Something inside the beast— no, Dimitri— snaps. It— he— opens its mouth, as if to bite, then reels back, snapping its jaws shut, shaking out its whole body as it turns away from Felix. The last thing he can make out is a disgusting sob.

* * *

DECEMBER 16TH, 2015 7:12 AM

* * *

Felix wakes up in his room in the cabin the next morning, bundled up in an excessive amount of blankets. He groans, propping himself up on his elbow as he rubs his aching head, then wipes it back off on the blankets. He was drenched in sweat from the absurd number of blankets, no doubt. He pushes himself out of them, or rather — wrestles with them for several minutes before he manages to shove them off, throwing them into the corner out of spite.

He can hear Rodrigue and Dimitri talking downstairs again. Dimitri sounds devastated, and his father is so quiet he can hardly hear. He can only assume he's attempting to comfort him.

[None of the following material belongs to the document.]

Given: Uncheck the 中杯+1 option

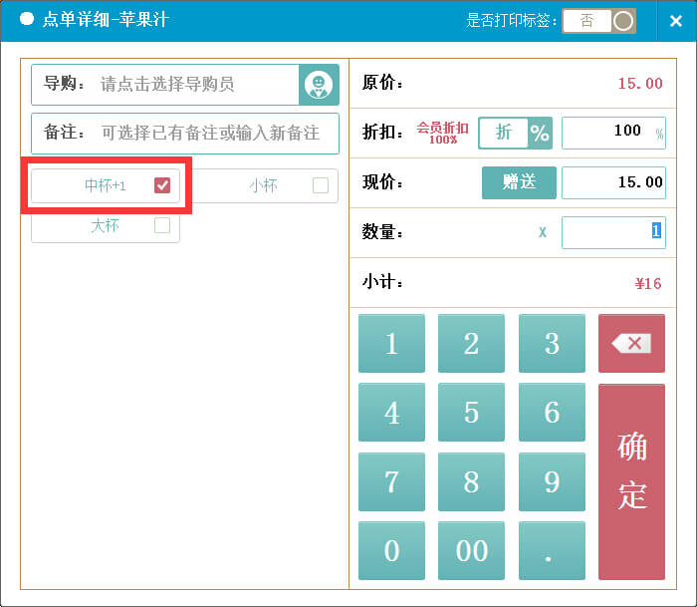Looking at the screenshot, I should [162, 185].
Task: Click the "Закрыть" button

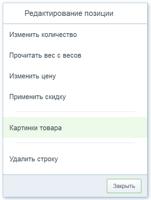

When he comes downstairs, both of them hush, Dimitri's shoulders instantly tensing. They change the conversation to some brand of unimportant small talk that Felix doesn’t bother to listen to. Breakfast is already set on the table, apparently completely untouched even though three plates were set out. He looks up, trying to make eye contact as if it would help him discern what exactly was going on, but neither of them look back at him. He gives up and serves himself, spreading a thick layer of apricot jam on a fresh roll from the basket, still glancing up every once in awhile at either one of them as he ate, trying to see if he could catch them watching him. Finally, he saw Dimitri eyeing him with a horrible pain in his eyes, but he breaks the contact as soon as Felix catches it.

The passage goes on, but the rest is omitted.